Page text
This book is essential to mankind. Along with several other books that cover the holocaust, this book will be read by future generations to remind them of how some of the worst criminals in history came to rule a continent.

Why you should read this book:

Like I mentioned in the title of this review, it is essential to mankind. This is the foremost history of the Third Reich from a perspective inside the Third reich. The perspective of the events is at times cold, but its was written with the greatest attempts at objectivity. The reader is not automatically forced to make moral judgements by the author; Shirer gives the reader the cold facts and the reader can feel the sorrow of Germany and the world at the evil that thrived on the ignorance and naivete of pre-war policy makers. At times it can be dry and long-winded, but for the most part this book was hard to put down (I read the unabridged version in under 2 weeks). The reader will not be disappointed in this book. Shirer painstakingly studied thousands of captured Nazi documents, memorandums, orders and news releases to come up with this detailed history.

What you should expect to see in this book:

This book chronicles the life of Hitler from his ancestors to his final hours in the Berlin Chancellory bunker. The main players throughout the Nazi party are given detailed historys alongside Hitler's. Most importantly this book shows the failures of the Treaty of Versailles, the League of Nations and the Weimar Republic and shows how an Austrian tramp rose to the Dictator of Europe. Mussolini and Italy's dealings with the Third Reich is also given a lot of attention. The details of the diplomatic dealings with the Allies in Munich and the events that led up to the invasion of Poland on September 1, 1939 are thoroughly described (I counted approixmately 100 pages on the events that led up to that invasion). The accounts of the holocaust are well detailed, but are not definitive. Shirer describes the holocaust some, but the reader might desire more.

Prompt
Please list every kind of captured Nazi material that the review says Shirer studied. The rows have nothing to do with this.

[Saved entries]
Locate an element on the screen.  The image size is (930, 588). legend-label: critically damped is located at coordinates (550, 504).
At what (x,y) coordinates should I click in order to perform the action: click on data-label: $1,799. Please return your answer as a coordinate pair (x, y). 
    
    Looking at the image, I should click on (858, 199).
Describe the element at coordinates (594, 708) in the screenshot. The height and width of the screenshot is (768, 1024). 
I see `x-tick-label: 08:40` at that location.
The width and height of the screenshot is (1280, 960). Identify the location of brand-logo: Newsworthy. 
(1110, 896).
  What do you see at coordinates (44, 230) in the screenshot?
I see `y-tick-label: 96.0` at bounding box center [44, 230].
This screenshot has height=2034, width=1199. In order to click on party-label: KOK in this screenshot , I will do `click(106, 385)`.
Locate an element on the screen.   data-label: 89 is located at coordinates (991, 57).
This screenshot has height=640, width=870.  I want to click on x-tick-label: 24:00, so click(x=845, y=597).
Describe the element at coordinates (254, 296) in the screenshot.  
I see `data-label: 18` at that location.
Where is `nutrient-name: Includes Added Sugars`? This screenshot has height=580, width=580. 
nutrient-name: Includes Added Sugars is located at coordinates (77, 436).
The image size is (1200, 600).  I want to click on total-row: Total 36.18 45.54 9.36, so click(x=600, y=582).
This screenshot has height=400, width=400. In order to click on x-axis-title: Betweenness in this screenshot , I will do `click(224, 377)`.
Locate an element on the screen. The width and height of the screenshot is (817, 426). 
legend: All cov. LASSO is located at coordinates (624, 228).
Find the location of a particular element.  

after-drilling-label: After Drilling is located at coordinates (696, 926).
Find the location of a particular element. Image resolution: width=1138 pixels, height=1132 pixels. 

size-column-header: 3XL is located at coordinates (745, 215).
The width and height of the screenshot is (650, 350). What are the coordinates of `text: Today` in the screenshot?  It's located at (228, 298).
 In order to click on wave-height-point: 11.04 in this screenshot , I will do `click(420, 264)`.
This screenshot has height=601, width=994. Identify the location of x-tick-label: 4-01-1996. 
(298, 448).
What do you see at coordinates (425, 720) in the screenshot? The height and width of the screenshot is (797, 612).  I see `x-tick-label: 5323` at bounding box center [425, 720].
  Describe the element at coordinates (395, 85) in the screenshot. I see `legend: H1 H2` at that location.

Task response
documents, memorandums, orders, news releases